▸ Extract provided:
§

On January 12, 2020, days after my second heart attack, a Barn Owl turned up at the Sax-Zim Bog. I was thrilled—the experience definitely speeded up my recovery—but the poor owl, so far north of its range, died a few hours after Russ and I left. I’d wanted to use this poor bird as a sign of resilience and hope, but instead, it reminded me that we’re all muddling through life as well as we can for as long as we can. All of our days are numbered.
That lovely owl also reminded me that no one on this planet—avian or human—is obligated to serve as a symbol of anything for anyone, nor to be burdened with lugging around some dead person's spirit. When I die, my kids will probably think of me when they see chickadees. But those chickadees will not, in any way, shape, or form, be embodiments of me. Chickadees have been bringing me comfort and joy just about every single day that I've been home or anywhere else in their range since I saw my first on March 2, 1975. Seeing these lovely sprites who have brought me so much joy for almost 5 decades should be good enough for anyone.
The medicinal value of birding is not unique to me—during my father-in-law’s final months in the late stages of cancer, he was up and at his chair by the living room window every morning at first light to see the birds arriving at his feeder. Over the years, a great many other people have told me how birds brightened the final weeks and days, and sometimes hours and minutes, of loved ones.

§

▸ Task: Reproduce everything in the birding passage from "The medicinal value" down to "of loved ones.". Work only from the birding passage above.

▸ Information supplied:
§

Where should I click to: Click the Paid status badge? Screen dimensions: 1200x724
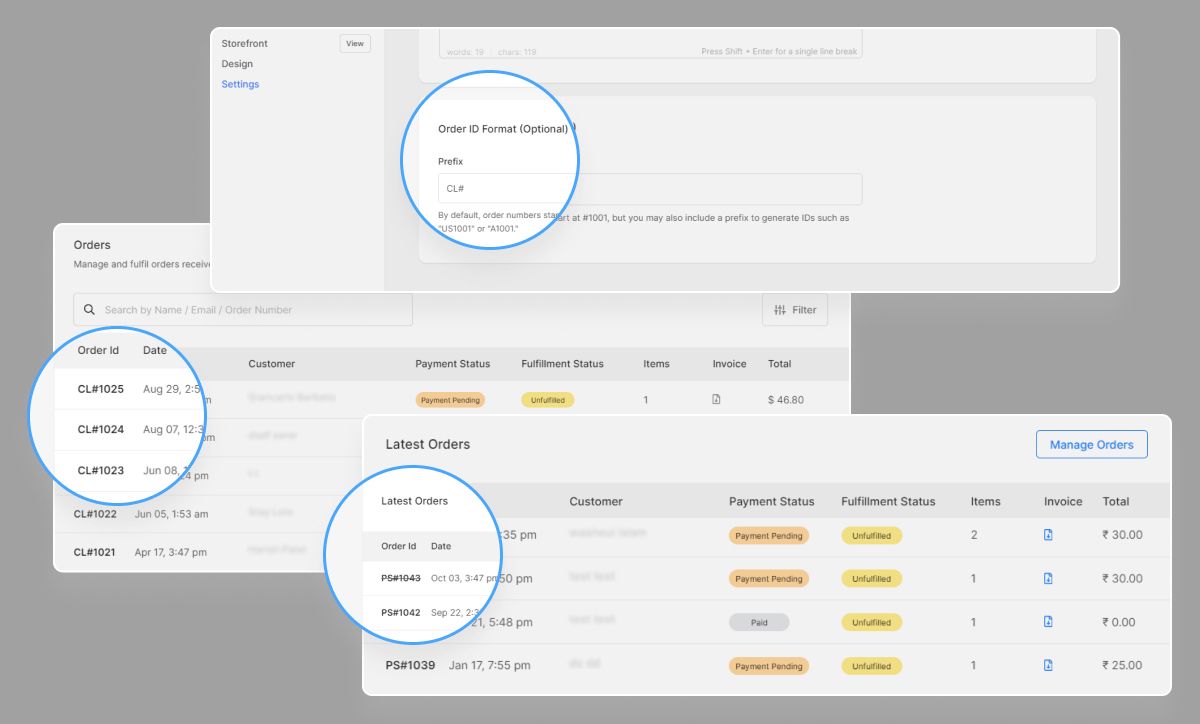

§

▸ Written response:
The medicinal value of birding is not unique to me—during my father-in-law’s final months in the late stages of cancer, he was up and at his chair by the living room window every morning at first light to see the birds arriving at his feeder. Over the years, a great many other people have told me how birds brightened the final weeks and days, and sometimes hours and minutes, of loved ones.